* 課題の内容: 以下の「文書の抜粋」から、「11. 何の研究をしているんですか?という質問に対する答えは.種xです とか,xとyの相互作用についてです」を含む語句で始まり「確な理由がなければならない.」で終わる部分を、一字一句変えずに抜き出して返してください。

* 文書の抜粋:
▬▬▬▬▬▬

11. 何の研究をしているんですか?という質問に対する答えは.種xです とか,xとyの相互作用についてです とかではない
自問したとき,人から聞かれたとき,取り組みたい大きな課題を明確に述べられるようにしておくべきだ.
12. 「まだよくわかっていないから」は研究プロジェクトを立ち上げる理由として不十分
よくわかっていないこと はほぼ無限に存在する.この宇宙に満ち満ちたよくわかっていない現象のうちから,研究対象としてひとつを選ぶ明確な理由がなければならない.
13. アイデアや結果をプレゼンすることに取り組む
この先の人生で,コンセプトや仮説や結果を他者に説明する機会は多くあるはずだ.プレゼン能力は一朝一夕には身につかないから,研究セミナーや授業や会合で,要点を伝える経験を積み,学ぶ必要がある.退屈でうんざりするプレゼンを,これまでにどれだけ聞かされてきて,あなたの時間がどれだけ無駄にされたか,考えてみるといい.同じことは,プレゼンをする立場になったときにも言える.

▬▬▬▬▬▬

* 提供データ:
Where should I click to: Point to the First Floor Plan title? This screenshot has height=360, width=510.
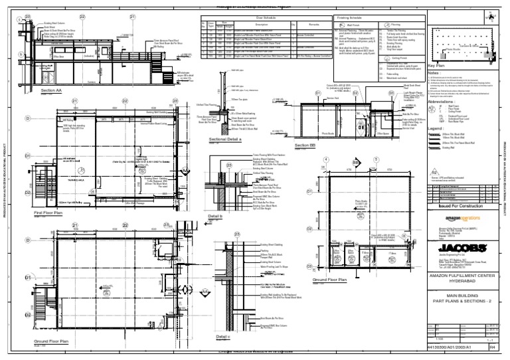[47, 213]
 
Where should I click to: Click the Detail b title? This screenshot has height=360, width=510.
[214, 216]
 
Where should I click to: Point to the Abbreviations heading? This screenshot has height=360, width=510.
[444, 102]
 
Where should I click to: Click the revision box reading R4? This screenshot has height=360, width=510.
[492, 346]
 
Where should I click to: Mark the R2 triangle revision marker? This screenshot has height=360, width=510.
[434, 153]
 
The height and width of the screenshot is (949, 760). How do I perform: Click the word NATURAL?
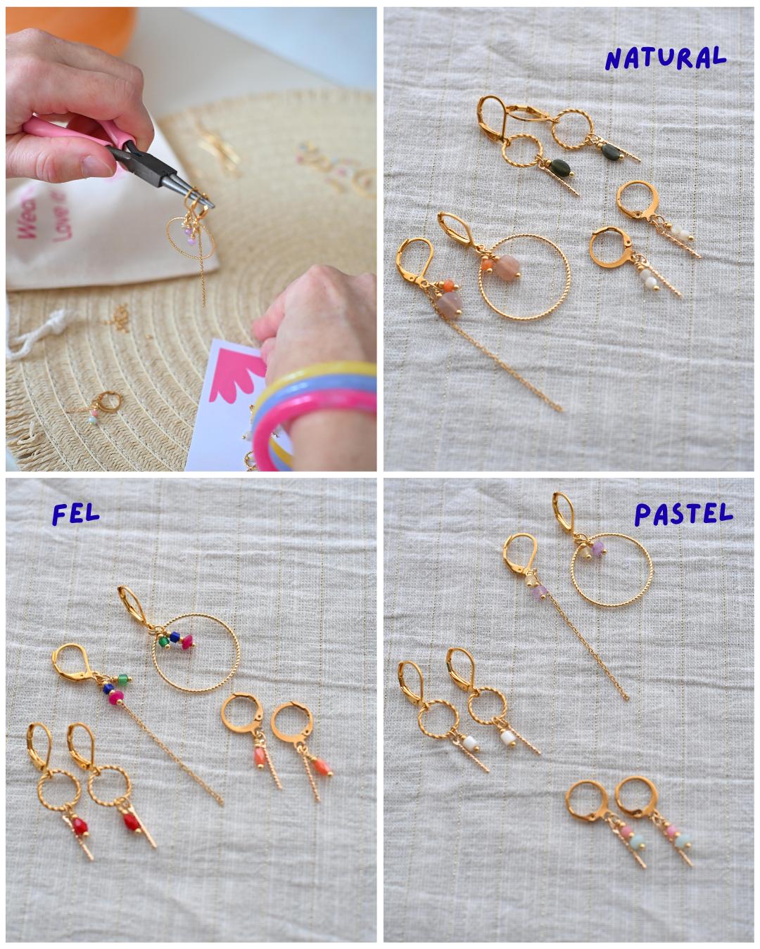click(x=664, y=58)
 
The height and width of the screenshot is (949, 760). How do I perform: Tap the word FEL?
click(x=76, y=513)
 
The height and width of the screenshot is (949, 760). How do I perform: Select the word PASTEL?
click(x=683, y=515)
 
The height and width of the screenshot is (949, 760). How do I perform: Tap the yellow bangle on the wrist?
click(x=310, y=373)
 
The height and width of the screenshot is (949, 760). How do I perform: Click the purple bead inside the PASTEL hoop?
click(x=599, y=548)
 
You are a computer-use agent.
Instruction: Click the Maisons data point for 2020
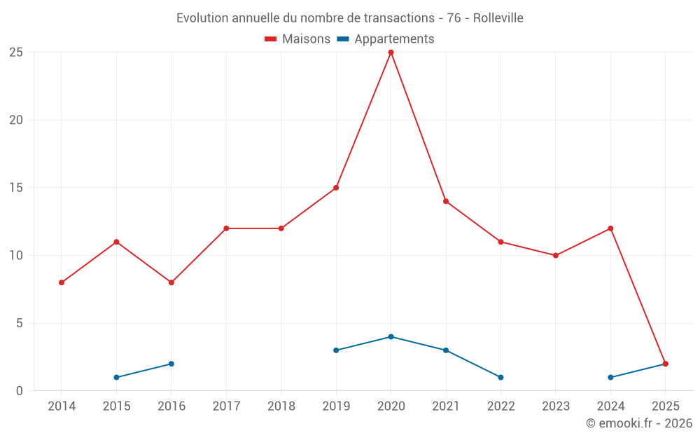tap(391, 53)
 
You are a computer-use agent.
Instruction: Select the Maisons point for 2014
tap(62, 282)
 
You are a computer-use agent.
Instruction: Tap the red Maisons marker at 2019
tap(336, 188)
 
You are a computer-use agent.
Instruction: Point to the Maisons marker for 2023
tap(556, 255)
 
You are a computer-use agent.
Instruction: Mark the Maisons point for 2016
tap(172, 282)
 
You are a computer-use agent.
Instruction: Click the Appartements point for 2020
tap(391, 336)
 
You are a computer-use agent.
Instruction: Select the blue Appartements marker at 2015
tap(116, 377)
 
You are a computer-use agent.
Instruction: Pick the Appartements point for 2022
tap(500, 377)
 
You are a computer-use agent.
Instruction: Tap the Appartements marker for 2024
tap(610, 377)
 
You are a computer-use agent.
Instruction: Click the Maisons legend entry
tap(298, 39)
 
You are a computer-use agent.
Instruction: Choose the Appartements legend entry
tap(386, 39)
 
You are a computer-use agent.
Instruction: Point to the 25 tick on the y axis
tap(16, 53)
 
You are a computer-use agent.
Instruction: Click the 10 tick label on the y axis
tap(16, 255)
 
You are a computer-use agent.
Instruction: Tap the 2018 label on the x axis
tap(281, 406)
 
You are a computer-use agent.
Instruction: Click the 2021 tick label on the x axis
tap(446, 406)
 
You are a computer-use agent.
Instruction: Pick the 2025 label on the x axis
tap(665, 406)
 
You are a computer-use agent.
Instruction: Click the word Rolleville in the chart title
tap(498, 18)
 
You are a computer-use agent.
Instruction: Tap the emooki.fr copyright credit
tap(639, 423)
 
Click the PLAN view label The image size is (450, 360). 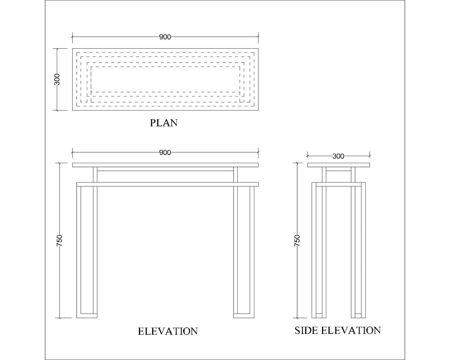click(x=164, y=123)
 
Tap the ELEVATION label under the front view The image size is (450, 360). click(x=168, y=331)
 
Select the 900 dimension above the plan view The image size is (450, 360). click(x=165, y=37)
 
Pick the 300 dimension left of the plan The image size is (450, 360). click(x=57, y=79)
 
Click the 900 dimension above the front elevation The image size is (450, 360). click(x=165, y=153)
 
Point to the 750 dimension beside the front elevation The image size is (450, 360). click(x=59, y=240)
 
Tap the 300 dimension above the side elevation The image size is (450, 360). click(x=338, y=156)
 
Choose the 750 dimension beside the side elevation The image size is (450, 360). click(x=297, y=240)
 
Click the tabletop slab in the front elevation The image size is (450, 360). click(x=165, y=165)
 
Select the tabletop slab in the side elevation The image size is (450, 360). click(x=339, y=165)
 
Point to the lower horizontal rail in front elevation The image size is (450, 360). click(x=168, y=184)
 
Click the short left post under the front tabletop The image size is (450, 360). click(x=95, y=175)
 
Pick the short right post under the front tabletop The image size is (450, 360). click(x=235, y=175)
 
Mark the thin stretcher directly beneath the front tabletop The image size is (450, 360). click(x=165, y=169)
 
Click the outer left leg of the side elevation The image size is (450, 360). click(x=314, y=250)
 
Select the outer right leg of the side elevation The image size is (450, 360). click(x=363, y=250)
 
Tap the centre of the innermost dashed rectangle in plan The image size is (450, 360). click(x=165, y=79)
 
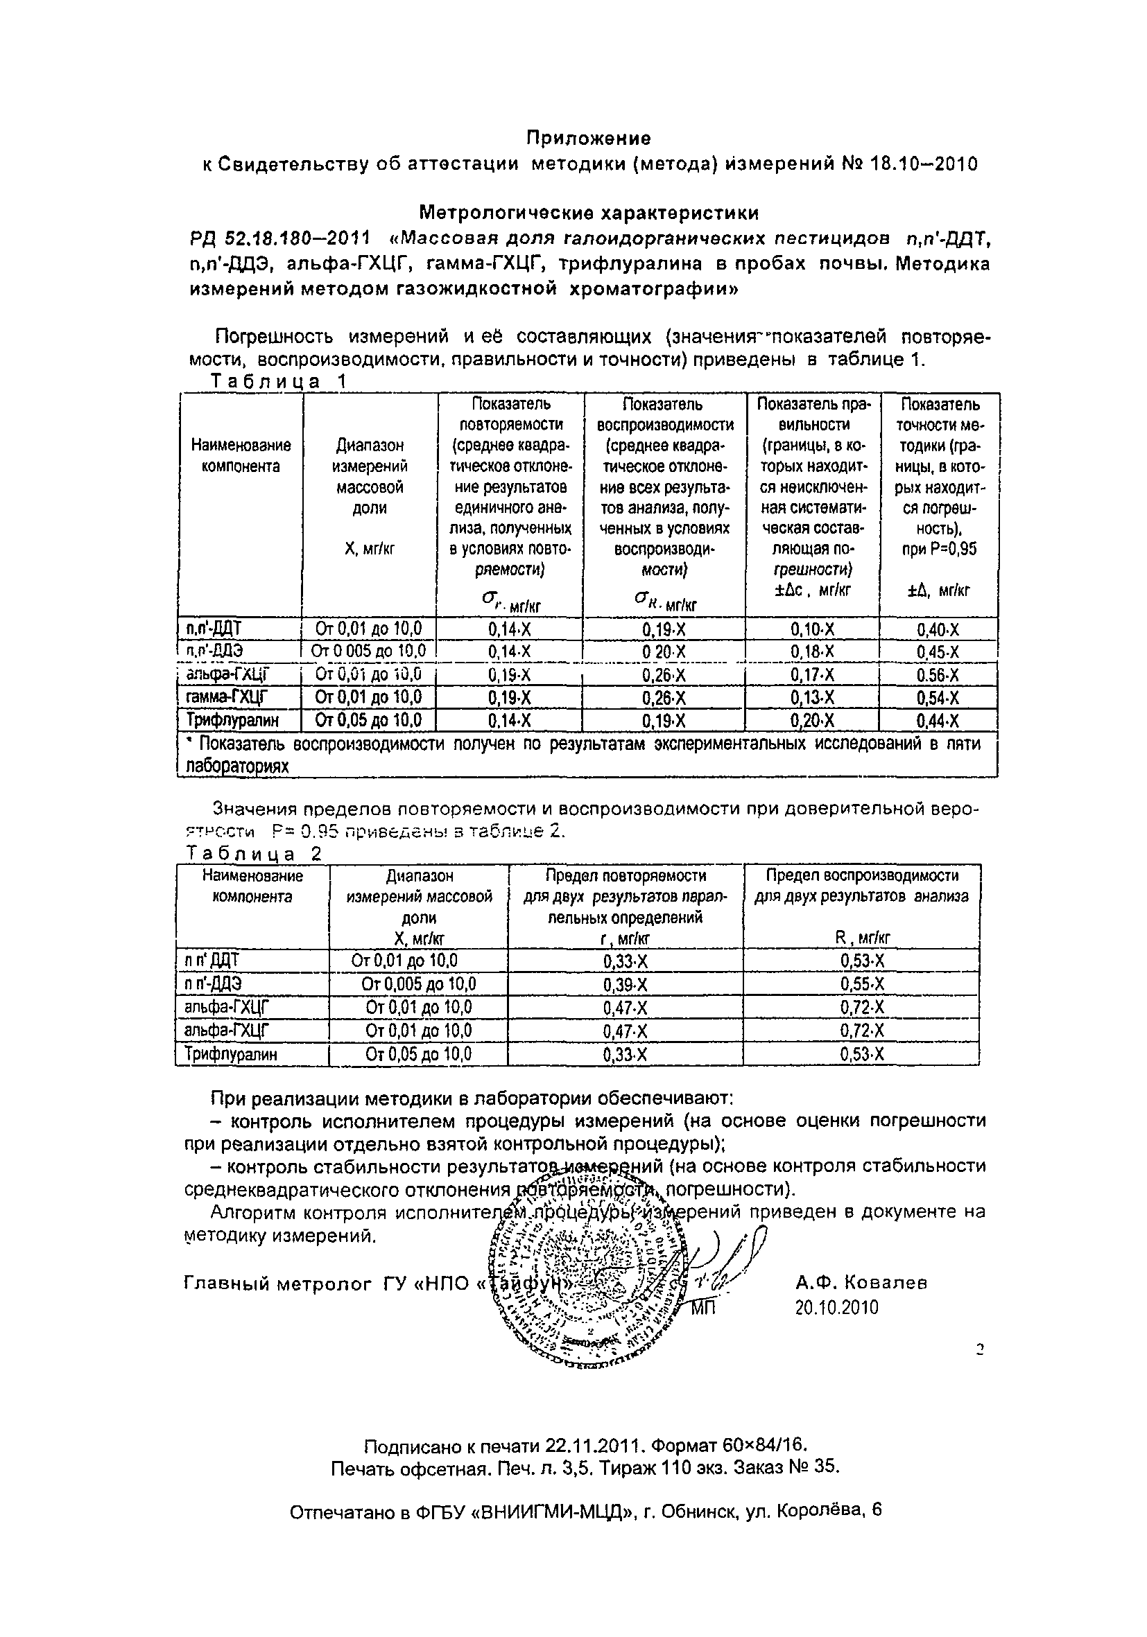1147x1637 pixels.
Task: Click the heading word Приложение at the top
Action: click(x=588, y=137)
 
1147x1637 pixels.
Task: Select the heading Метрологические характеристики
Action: click(x=589, y=213)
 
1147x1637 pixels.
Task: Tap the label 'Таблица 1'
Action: click(x=278, y=381)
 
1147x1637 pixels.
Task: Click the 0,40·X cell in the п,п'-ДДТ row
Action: click(x=938, y=629)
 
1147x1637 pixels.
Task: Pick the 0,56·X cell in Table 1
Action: click(x=938, y=675)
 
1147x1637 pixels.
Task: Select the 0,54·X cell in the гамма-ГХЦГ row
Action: click(x=938, y=697)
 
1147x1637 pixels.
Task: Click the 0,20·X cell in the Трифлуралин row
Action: click(x=812, y=721)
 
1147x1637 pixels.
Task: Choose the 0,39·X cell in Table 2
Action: click(x=625, y=985)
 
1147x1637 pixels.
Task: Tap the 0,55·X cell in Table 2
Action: click(x=862, y=985)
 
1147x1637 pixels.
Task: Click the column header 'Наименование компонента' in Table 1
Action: click(x=241, y=455)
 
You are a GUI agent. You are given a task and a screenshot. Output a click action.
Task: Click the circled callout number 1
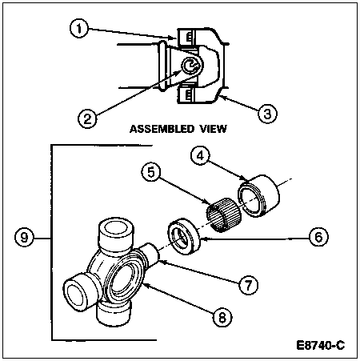[x=79, y=28]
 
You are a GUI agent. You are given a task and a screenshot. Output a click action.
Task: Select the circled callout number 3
[x=267, y=114]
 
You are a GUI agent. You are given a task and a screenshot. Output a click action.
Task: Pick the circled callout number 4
[x=201, y=155]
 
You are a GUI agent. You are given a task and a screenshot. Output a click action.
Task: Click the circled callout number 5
[x=151, y=172]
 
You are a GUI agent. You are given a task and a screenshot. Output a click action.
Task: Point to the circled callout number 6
[x=319, y=237]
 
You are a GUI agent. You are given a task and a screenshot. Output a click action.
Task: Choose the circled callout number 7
[x=249, y=285]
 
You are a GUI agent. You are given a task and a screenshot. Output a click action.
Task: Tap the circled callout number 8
[x=222, y=318]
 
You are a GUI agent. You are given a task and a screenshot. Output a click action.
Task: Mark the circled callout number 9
[x=24, y=237]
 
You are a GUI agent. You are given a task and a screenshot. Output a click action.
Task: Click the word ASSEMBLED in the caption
[x=162, y=129]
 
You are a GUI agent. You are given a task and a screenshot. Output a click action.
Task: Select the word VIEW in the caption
[x=214, y=129]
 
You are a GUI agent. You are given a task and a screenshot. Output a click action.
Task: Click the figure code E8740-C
[x=321, y=345]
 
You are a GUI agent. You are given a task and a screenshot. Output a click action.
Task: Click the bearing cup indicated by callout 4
[x=258, y=195]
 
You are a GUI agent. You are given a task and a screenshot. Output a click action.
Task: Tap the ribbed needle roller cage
[x=224, y=215]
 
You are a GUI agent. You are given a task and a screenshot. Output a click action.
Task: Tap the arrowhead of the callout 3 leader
[x=222, y=97]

▬▬▬▬▬▬

* 想定される解答:
11. 何の研究をしているんですか?という質問に対する答えは.種xです とか,xとyの相互作用についてです とかではない
自問したとき,人から聞かれたとき,取り組みたい大きな課題を明確に述べられるようにしておくべきだ.
12. 「まだよくわかっていないから」は研究プロジェクトを立ち上げる理由として不十分
よくわかっていないこと はほぼ無限に存在する.この宇宙に満ち満ちたよくわかっていない現象のうちから,研究対象としてひとつを選ぶ明確な理由がなければならない.